# [What is expected]
Report each line of the entries that contains the word "sidebar", copied in full.
Top of Source data
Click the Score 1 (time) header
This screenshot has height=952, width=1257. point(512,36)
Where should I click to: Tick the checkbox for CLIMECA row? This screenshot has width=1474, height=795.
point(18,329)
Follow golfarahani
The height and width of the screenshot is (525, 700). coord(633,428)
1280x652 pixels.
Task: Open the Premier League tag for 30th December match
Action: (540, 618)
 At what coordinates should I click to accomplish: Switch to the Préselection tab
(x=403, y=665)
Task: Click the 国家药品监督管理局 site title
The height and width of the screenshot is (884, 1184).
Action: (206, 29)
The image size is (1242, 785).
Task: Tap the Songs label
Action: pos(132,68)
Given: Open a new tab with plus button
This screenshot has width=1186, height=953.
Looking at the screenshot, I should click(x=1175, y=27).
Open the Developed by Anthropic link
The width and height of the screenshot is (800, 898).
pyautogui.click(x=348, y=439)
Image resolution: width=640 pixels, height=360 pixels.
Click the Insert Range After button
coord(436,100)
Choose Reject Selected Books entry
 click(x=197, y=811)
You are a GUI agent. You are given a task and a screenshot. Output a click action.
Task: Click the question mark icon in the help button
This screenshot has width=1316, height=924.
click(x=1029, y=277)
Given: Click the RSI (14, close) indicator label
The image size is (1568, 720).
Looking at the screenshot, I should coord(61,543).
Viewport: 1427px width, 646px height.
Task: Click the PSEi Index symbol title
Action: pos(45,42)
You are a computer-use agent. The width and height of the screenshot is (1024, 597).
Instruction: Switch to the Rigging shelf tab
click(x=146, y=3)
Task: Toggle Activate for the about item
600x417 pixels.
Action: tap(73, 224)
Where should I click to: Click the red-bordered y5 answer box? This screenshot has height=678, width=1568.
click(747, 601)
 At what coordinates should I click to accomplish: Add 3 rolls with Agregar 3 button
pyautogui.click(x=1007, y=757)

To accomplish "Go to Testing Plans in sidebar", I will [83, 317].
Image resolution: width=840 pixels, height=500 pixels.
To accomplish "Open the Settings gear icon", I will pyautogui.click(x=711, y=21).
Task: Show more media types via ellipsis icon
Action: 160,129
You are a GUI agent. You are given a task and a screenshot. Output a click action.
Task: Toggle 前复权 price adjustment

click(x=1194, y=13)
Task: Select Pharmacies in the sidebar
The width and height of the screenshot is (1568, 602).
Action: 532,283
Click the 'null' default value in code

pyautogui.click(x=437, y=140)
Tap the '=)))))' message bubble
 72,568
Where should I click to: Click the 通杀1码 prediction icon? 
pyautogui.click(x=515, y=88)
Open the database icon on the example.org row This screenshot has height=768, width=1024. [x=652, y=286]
Bottom of Source data
# [Response]
To accomplish "Go to Testing Plans in sidebar", I will [83, 317].
Task: Select Pharmacies in the sidebar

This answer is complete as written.